Brendan McDermid | Reuters
Federal Reserve Chairman Jerome Powell is expected to reassure markets next week the central bank will do whatever it takes to help the economy heal. That should be enough to keep investors moving into stocks that benefit from an economic rebound and push the S&P 500 into the green for 2020.
The Fed’s two-day meeting is the big event for markets in the coming week. There are a few economic reports, including inflation data, the consumer price index Wednesday and producer prices Thursday. Weekly jobless claims will be important Thursday to see if there’s a drop in continuing clams, after May’s employment report showed a surprising record gain of 2.5 million jobs.
The reopening trade was in full swing in the past week, especially Friday when stocks surged on the jobs report, which was expected to show a loss of 8.3 million jobs. The Nasdaq broke above its record high set on Feb. 19, and the S&P 500 was just 1.1% away from turning positive for 2020.

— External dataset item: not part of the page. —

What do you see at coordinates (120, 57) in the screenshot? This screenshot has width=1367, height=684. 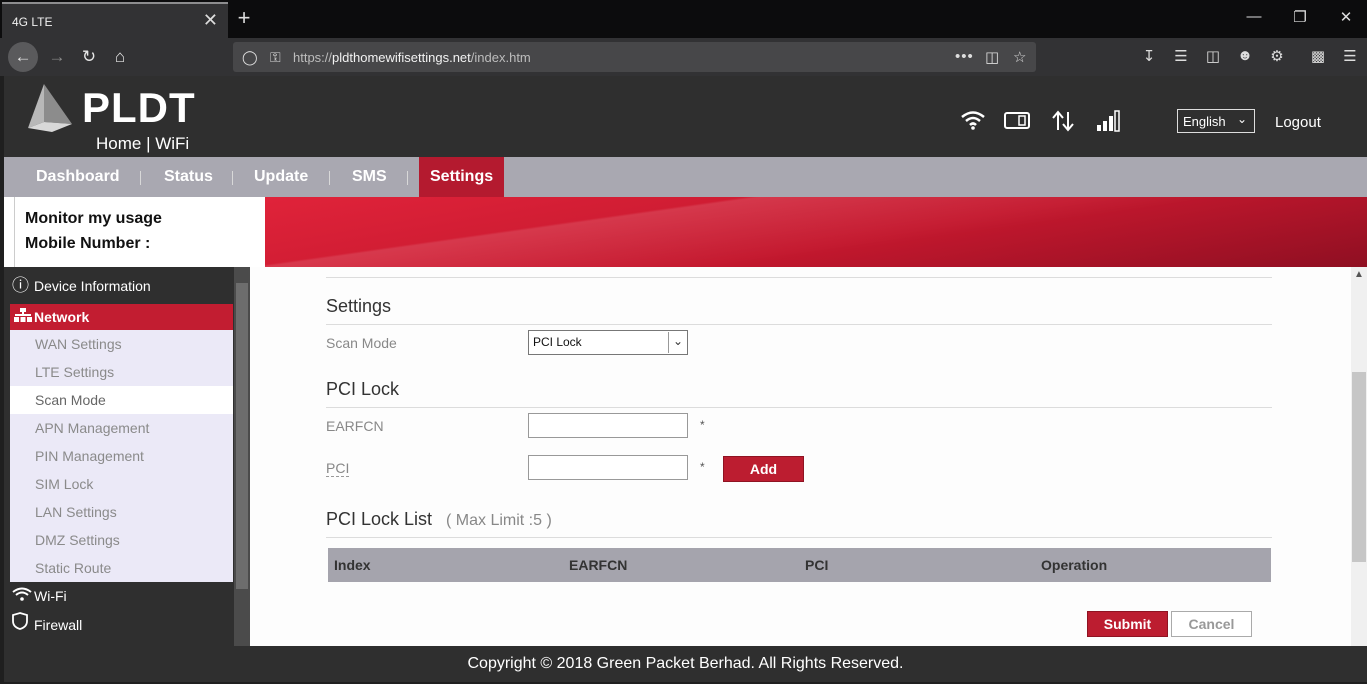 I see `home-icon: ⌂` at bounding box center [120, 57].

Even before the jobs report, investors were loading up on financials, industrials, transports and small caps, which were up more than 8% for the week and 18.4% in the past month. S&P financials were 12.1% higher on the week, S&P industrials were up 10.5, and the NYSE airline index jumped more than 35.4.%.

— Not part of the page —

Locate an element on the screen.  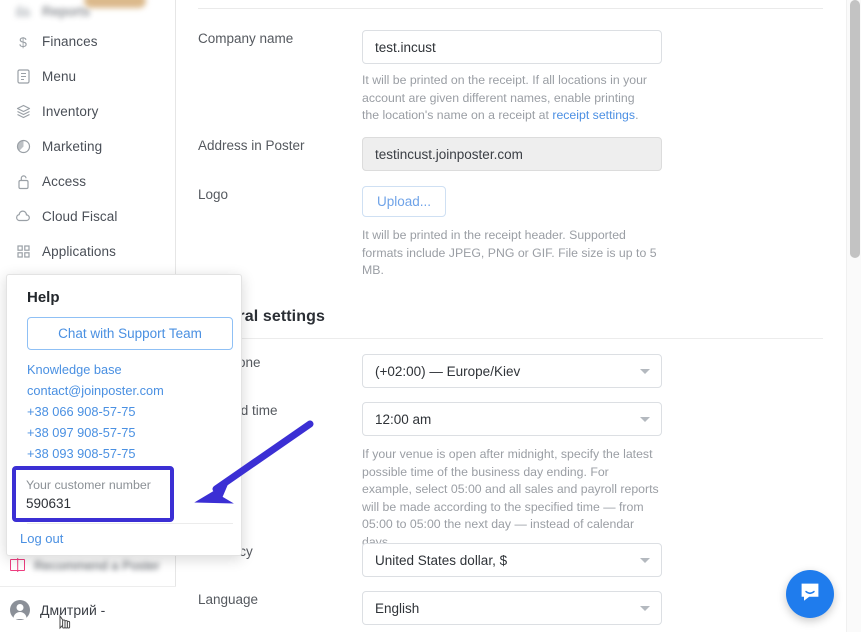
currency-value: United States dollar, $ is located at coordinates (442, 560).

“I think next week is dominated by the reopening and it will be for another month,” said James Paulsen, chief investment strategist at Leuthold Group. “With cyclicals outperforming, small [caps] outperforming, credit spreads coming in and then the bond yields going up, everybody — all facets of the financial markets — are sort of suggesting the same outcome.”
The S&P 500 ended the week at 3,193, a gain of 4.9%, and now traders are watching to see if it can scale the psychological 3,200 level. The Dow closed Friday at 27,110, up 6.8% for the week, and the Nasdaq Composite was up 3.4%, at 9,814 after reaching an intraday record high of 9,845 Friday.
Analysts say the market will likely look past the protests that broke out in cities across the U.S. after the death of George Floyd in Minneapolis. Four policemen were charged with murder in his death. Looters joined the protests, some of which turned violent, but they quieted down towards the end of the week.
Stocks were higher for a third week in a row, but a change this past week has been the abrupt lurch higher in Treasury yields. The 10-year rose to a high of 0.95% Friday, a quarter-point move in just three sessions. The move was already underway but got a lift Wednesday when ADP jobs data was not nearly as bad as expected. Yields ripped even higher after the May employment report showed the unemployment rate actually fell to 13.3%, instead of climbing to 20%, as expected by economists.